Not sure. Let me think about it step by step.
It seems like the claims here are:
Illegible and Legible problems both exist in AI safety research
Decisionmakers are less likely to understand illegible problems
Illegible problems are less likely to cause decisionmakers to slow/stop where appropriate
Legible problems are not the bottleneck (because they’re more likely to get solved by default by the time we reach danger zones)
Working on legible problems shortens timelines without much gain
[From JohnW if you wanna incorporate] If you work on legible problems by making illegible problems worse, you aren’t helping.
I guess you do have a lot of stuff you wanna say, so it’s not like the post naturally has a short handle.
“Working on legible problems shortens timelines without much gain” is IMO the most provocative handle, but, might not be worth it if you think of the other points as comparably important.
“Legible AI problems are not the bottleneck” is slightly more overall-encompassing
“I hope Joe Carlsmith works on illegible problems” is, uh, a very fun title but probably bad. :P
Yeah it’s hard to think of a clear improvement to the title.

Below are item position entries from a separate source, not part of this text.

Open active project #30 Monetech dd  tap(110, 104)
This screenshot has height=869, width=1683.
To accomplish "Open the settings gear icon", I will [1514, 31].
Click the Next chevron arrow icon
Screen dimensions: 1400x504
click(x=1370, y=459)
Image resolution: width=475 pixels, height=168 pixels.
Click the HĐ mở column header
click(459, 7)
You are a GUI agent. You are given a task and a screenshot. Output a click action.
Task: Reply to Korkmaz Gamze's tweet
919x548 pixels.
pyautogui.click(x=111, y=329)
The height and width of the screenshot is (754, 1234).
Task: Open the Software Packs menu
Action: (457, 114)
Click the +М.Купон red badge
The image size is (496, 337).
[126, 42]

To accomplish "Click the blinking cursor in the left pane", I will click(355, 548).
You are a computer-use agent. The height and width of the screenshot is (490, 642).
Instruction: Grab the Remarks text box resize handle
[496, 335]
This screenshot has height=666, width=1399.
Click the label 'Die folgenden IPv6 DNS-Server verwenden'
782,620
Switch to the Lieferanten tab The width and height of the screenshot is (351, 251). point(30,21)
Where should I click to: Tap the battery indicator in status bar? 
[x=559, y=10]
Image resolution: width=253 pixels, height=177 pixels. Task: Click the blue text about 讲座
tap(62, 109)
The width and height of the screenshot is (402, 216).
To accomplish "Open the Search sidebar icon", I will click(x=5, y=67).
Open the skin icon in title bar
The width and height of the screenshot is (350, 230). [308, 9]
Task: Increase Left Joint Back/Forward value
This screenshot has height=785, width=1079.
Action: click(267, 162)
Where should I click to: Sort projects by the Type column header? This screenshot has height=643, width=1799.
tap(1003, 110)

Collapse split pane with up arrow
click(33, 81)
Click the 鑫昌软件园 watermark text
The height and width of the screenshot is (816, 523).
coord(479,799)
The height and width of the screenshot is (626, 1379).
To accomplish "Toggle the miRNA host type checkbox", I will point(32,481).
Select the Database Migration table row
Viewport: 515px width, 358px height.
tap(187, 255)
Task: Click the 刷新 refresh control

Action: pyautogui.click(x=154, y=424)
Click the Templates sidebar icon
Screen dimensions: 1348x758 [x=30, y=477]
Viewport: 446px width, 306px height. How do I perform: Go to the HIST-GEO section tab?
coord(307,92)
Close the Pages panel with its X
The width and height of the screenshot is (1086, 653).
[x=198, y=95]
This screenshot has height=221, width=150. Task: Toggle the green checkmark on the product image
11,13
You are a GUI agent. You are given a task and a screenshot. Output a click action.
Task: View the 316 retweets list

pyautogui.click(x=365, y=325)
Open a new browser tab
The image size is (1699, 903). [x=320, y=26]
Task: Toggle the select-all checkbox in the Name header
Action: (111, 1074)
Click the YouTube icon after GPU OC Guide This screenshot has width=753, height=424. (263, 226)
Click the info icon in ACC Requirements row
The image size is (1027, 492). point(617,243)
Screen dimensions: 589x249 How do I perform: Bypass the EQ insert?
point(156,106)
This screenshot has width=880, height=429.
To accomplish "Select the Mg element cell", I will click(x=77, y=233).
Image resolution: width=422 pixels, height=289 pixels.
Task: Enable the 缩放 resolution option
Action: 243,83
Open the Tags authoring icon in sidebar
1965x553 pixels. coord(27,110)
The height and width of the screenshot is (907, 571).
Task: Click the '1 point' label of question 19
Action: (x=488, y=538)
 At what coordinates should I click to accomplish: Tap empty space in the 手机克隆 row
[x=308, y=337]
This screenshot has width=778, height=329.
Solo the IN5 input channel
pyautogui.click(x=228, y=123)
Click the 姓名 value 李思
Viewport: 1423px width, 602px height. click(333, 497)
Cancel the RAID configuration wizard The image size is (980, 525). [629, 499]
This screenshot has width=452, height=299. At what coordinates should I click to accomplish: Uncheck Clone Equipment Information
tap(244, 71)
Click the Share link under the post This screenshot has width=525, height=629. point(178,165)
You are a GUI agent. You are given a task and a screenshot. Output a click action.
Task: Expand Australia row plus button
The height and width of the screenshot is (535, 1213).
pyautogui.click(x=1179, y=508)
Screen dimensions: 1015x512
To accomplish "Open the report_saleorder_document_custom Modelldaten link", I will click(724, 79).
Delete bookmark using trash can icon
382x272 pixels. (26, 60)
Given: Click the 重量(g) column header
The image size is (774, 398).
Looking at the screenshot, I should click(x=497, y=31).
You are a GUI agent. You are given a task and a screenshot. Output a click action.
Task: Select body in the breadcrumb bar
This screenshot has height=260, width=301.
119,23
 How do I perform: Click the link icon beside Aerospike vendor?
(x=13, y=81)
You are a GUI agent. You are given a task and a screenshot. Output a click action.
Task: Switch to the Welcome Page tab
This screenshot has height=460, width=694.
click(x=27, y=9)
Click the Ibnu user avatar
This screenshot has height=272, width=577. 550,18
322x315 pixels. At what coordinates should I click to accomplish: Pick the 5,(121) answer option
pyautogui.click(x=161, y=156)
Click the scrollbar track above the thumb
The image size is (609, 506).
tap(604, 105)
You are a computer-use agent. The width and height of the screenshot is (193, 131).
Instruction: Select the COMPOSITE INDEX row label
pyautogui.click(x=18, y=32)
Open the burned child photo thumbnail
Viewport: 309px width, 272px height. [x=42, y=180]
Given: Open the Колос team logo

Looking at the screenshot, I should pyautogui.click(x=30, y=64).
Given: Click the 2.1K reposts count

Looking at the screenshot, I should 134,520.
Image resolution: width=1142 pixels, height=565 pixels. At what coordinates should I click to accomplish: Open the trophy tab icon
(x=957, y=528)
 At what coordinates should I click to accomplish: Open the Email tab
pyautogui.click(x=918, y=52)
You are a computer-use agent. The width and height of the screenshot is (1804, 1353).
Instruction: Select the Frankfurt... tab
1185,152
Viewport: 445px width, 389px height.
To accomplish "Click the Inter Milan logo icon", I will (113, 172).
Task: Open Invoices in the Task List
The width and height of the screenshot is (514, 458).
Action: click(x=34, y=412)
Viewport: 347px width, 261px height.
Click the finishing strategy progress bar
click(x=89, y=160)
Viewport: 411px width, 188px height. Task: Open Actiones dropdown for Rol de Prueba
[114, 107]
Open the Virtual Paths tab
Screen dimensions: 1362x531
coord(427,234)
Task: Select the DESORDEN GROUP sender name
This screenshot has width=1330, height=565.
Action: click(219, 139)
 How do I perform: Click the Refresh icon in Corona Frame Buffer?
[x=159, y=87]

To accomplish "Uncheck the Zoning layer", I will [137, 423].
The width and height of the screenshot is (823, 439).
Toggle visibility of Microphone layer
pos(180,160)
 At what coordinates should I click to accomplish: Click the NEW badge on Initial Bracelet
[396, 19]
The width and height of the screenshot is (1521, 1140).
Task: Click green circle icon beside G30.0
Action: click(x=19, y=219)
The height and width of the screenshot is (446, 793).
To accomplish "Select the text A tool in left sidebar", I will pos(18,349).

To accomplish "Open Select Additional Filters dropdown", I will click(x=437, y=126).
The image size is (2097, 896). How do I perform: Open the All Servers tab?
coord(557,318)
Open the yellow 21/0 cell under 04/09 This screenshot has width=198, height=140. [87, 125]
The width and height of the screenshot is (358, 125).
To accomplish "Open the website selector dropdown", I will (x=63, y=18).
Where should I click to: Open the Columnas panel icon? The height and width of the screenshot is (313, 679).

I think I’m mostly trying to point out that thinking about legible vs illegible safety problems leads to a number of interesting implications that people may not have realized. At this point the karma is probably high enough to help attract readers despite the boring title, so I’ll probably just leave it as is.
Makes sense, although want to flag one more argument that, the takeaways people tend to remember from posts are ones that are encapsulated in their titles. “Musings on X” style posts tend not to be remembered as much, and I think this is a fairly important post for people to remember.
“If illegible safety problems remain when we invent transformative AI, legible problems mostly just give an excuse to deploy it”
“Legible safety problems mostly just burn timeline in the presence of illegible problems”
Something like that
I do not know if you consider gradual disempowerment to be an illegible problem in AI safety (as I do), but it is certainly a problem independent of corrigibility/alignment.
As such, work on either illegible or legible problems tackling alignment/corrigibility can cause the same effect; is AI safety worth pursuing when it could lead to a world with fundamental power shifts in the disfavor of most humans?
I agree heartily, and I feel there’s been various expressions of the “paradox” of alignment research, it is a balancing act of enabling accelerationism & safety. However ultimately both pursuits enable the end goal of aligned AI.
Which could optimistically lead to a utopia of post-scarcity but could also lead to highly dystopian power dynamics. Ensuring the optimist’s hope is realized seems (to me) to be a highly illegible problem. Those in the AI safety research space largely ignore this, in favor of tackling more legible problems, including illegible alignment problems.
All of this is to say I feel the same thing you feel, but for all of AI safety research.